표 2: EZA와 FUR 억제제의 1:1 혼합물을 bCAII에 적정하여 수집된 데이터를 새로운 MicroCal PEAQ-ITC 분석 소프트웨어로 분석한 결과. 비교를 위해 화합물의 개별 적정(n = 3)에서 설정된 결합 매개변수는 EZA K_D= 1.3 ± 1.0nM, 엔탈피 ΔH = -15.10 ± 0.01kcal/mol, FUR K_D = 360 ± 70nM, ΔH = -6.30 ± 0.02kcal/mol임. 모든 적정은 25°C에서 PBS 및 2% v/v DMSO의 새로운 MicroCal PEAQ-ITC 시스템에서 수행됨. 결합 매개변수는 괄호 안에 주어진 표준 오차와 함께 보고됨.
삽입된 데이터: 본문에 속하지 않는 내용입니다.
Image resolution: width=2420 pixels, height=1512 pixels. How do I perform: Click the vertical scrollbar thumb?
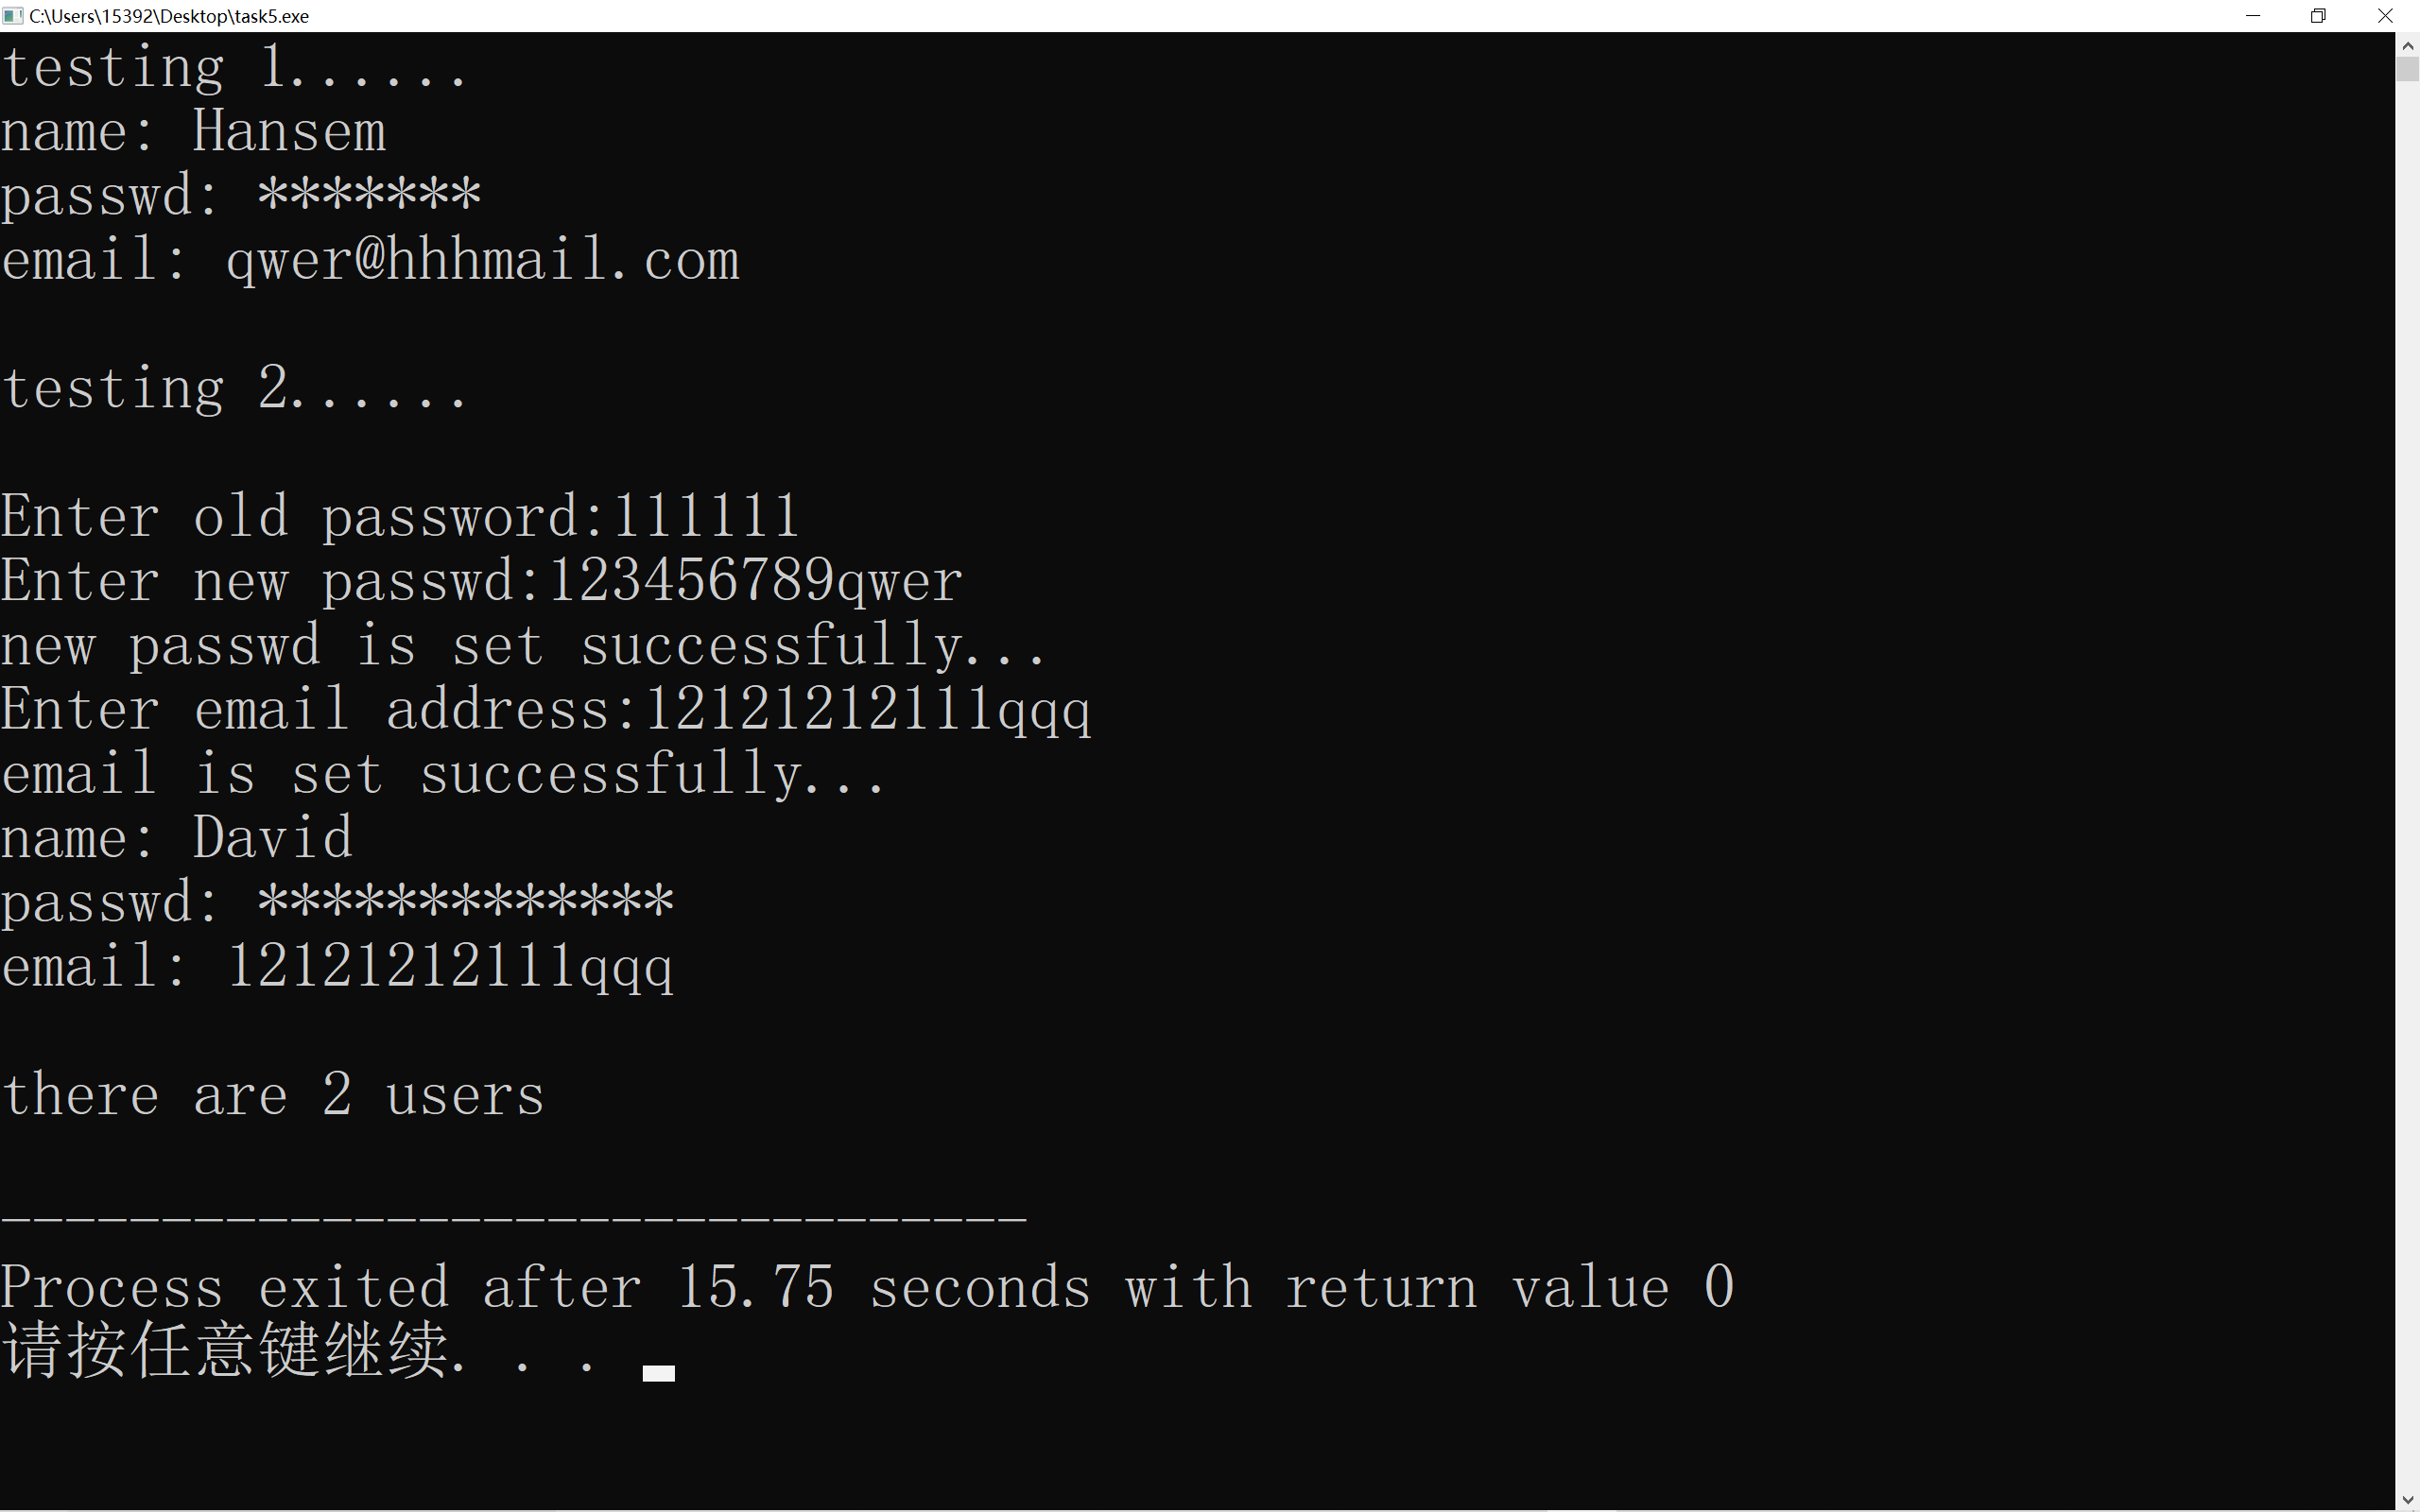click(x=2408, y=69)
세포 내 bCAII, mM	N1(부위)	kD1(nM)	DH1(kcal/mol)	N2(부위)	kD2(nM)	DH1(kcal/mol)
5	0.5 (4)	0.8 (100)	-15.1 (1)	0.6 (7)	700 (43)	-7 (13)
10	0.49 (3)	1 (93)	-15.2 (2)	0.56 (3)	630 (42)	-7.1 (5)
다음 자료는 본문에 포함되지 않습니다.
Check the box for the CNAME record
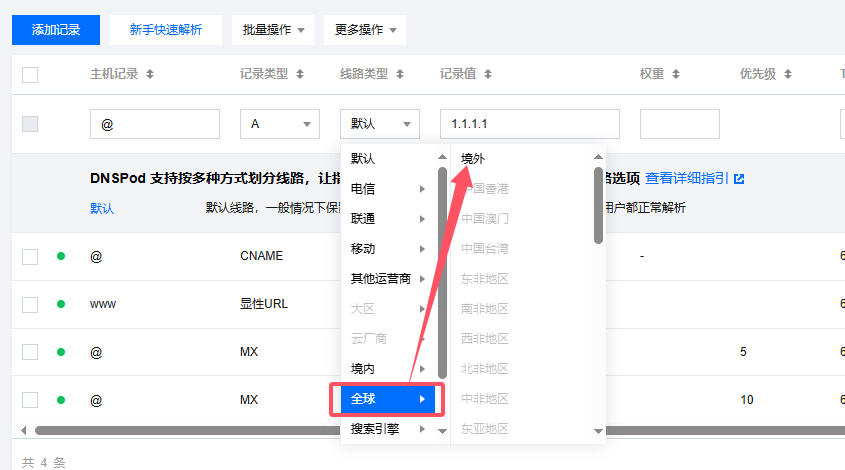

이 데이터는 각각의 상호작용을 독립적으로 측정했을 때 얻어진 열역학적 값들과 잘 일치합니다(표 1의 설명 참조).

결론

새로운 MicroCal PEAQ-ITC 장비는 향상된 신호 안정성, 혼합 효율, 신호 대 잡음비(signal-to-noise ratio)와 더불어, 소분자 신약 개발에 활용되는 생물물리학적 분석 실험실에서 사용하기에 적합한 데이터 분석 소프트웨어를 함께 제공합니다.

이 소프트웨어는 데이터 품질 평가와 분석 과정을 완전히 자동화하여, 사용자 주관에 의한 편차를 최소화합니다. 데이터 품질 평가와 피팅은 매우 빠르게 수행되며, 50개 이상의 대용량 실험 데이터를 몇 초 만에 분석할 수 있습니다.

새로운 MicroCal PEAQ-ITC 분석 소프트웨어의 주요 추가 기능 중 하나는, 적절한 대조 실험을 수행할 경우 표적 단백질의 활성 농도 또는 리간드 농도, 혹은 그 둘 모두를 결정할 수 있다는 점입니다. 이는 결합 친화도 및 열역학적 파라미터를 보다 정확히 측정할 수 있게 하여, 히트 밸리데이션(hit validation)과 리드 최적화(lead optimization) 단계에서 엄격한 구조-활성 관계 분석(Structure-Activity Relationship, SAR)을 가능하게 합니다.

또한, 이 새로운 ITC 데이터 분석 소프트웨어는 거울상 이성질체혼합물, 경쟁 실험, 또는 다중 결합 부위를 가진 표적 단백질을 적정할 때 관찰될 수 있는 복잡한 결합 등온적정 그래프를 보다 간단히 피팅할 수 있는 도구들을 제공합니다.